Janelas

paulohenrique

Tentando fazer um trabalho no After Effects, comecei de repente a lembrar de uma música. Tentei cantá-la, porém bem mal, balbuciando alguma melodia digna de um cão em agonia.

Perguntei para a Eliana se ela conhecia aquela música, o que a surpreende. Ela diz que não, e sendo assim, acessei o YouTube e fui atrás do tema de um programa que existe até hoje na Rede Globo, mas que não assisto faz tempo: o “Esporte Espetacular”. Em minhas décadas de criança e de juventude, o tema de abertura ficou gravado na minha cabeça.

Fui em busca de informações sobre aquela canção, que só de ouvir já se imagina que fosse datada do século passado, talvez final dos anos 1960 ou meados dos 1970.

Entre os comentários que li, há uma referência sobre uma banda musical, The Carnaby Street Pop Orchestra and Choir que, em 1969, lançou seu único álbum, “The London Theme”.

Sabe? Passei tanto tempo aqui, e não é apenas tempo, mas emoções que, por vezes, não há como definir e depois tentar dar um gostinho de como foram.

Quando criança, geralmente ouvia essa música no sábado.

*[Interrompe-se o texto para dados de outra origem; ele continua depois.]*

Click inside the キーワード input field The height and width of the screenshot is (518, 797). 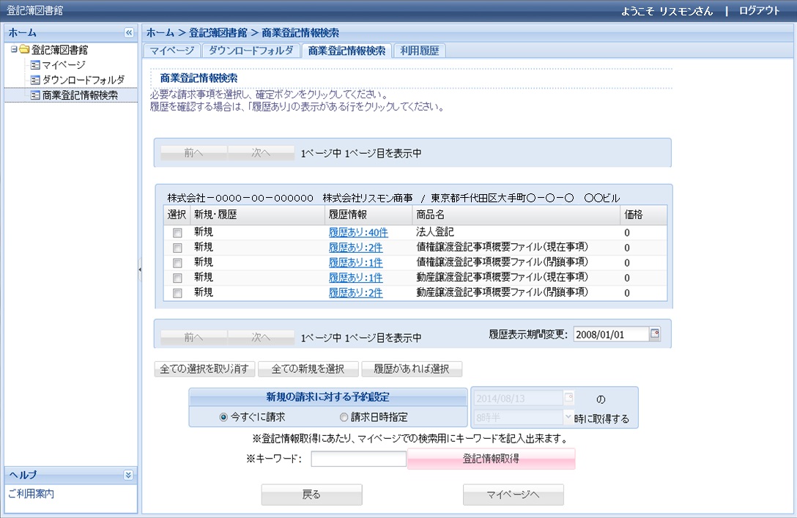359,459
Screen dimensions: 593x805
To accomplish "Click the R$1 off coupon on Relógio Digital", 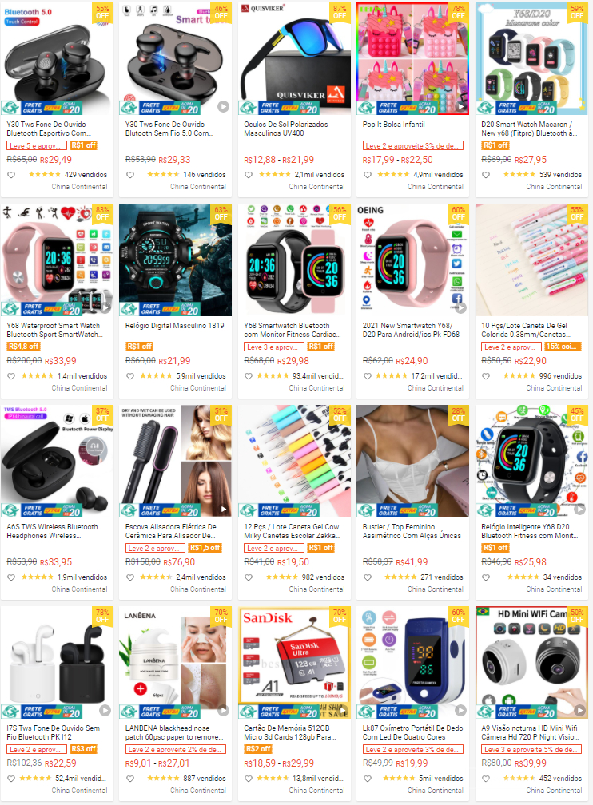I will pos(139,347).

Na época, era muito chato. O final de semana ofertava um marasmo sufocante, não tendo outra opção a não ser ficar vendo TV –e um programa pouco interessante. Na verdade, o que eu mais queria era estar na cadeira de rodas, explorando os corredores do prédio em busca de aventura.

Que aventura eu tinha dentro de um hospital? Bem, qualquer criança cria o que ela quiser em seu mundo de infância, desde que haja interesse, desejo de descoberta. Até um ambiente de enfermidade, sim, torna-se um paraíso para a imaginação.

Tudo o que um dia fui, hoje, encontra-se apenas nas profundezas da mente, que sempre age quando algum som, perfume ou mesmo a luz do Sol refletida nas paredes do quarto me trazem momentos de nostalgia.

JANELAS FOSCAS

Por falar em Sol, bem, as janelas daqui não são transparentes, mas foscas. Dá apenas para saber a cor do céu, em tons suaves entre branco, azul e cinza.

Neste ano, completarei 48 anos. Mesmo nessa idade que já sinto avançada, confesso que tenho medo de janelas. O fato de elas não serem transparentes me dá um grande alívio.

Lembro-me uma vez, quando criança, acho que era um sábado, o céu estava lindo, o Sol majestoso iluminava o prédio vizinho. Quase sentado em minha cama, dava para ver a rua, mas bem pouco, e pessoas jamais conhecidas transitavam.

Naquela época, eu não sabia ler, porém ficava olhando os quadrinhos de um gibi da Disney. Quando não estava mais interessado, passava a detalhar o meu quarto e o silêncio que me acompanhava. A porta sempre ficava aberta, o que despertava em mim um desejo de alguém passar para ter a certeza de que não estava sozinho. Mas ninguém passava. Vezes e outras, ouvia-se o choro de um bebê ou os passos de alguém que trabalhava no local. Mas eu, eu ficava ali, sem poder sair, deitado em minha cama.

Ao final da tarde, algo me incomodava. Já não tinha mais interesse em nenhum gibi. Começa a se tornar uma tortura ficar olhando para a janela, onde o céu começava a escurecer, e desejar ver alguém passando em frente à porta do meu quarto. De repente, passa alguém e chamo pela “tia”.

– Tia, fecha a janela? – Sem saber a grande importância de dizer “Por favor”, me imagino hoje fazendo a feição de piedade do Gato de Botas do filme “Shrek”.

– Está calor, deixa assim. – Uma resposta seca que me deixa tenso, na esperança de a qualquer momento passar uma “tia legal”.

Já no escuro, iluminado por uma lâmpada que deixava o quarto amarelo, sentia-me entregue ao desespero. De repente, passa outra “tia”. Quando peço para que feche a janela e a persiana, ela o faz com toda a sua bondade.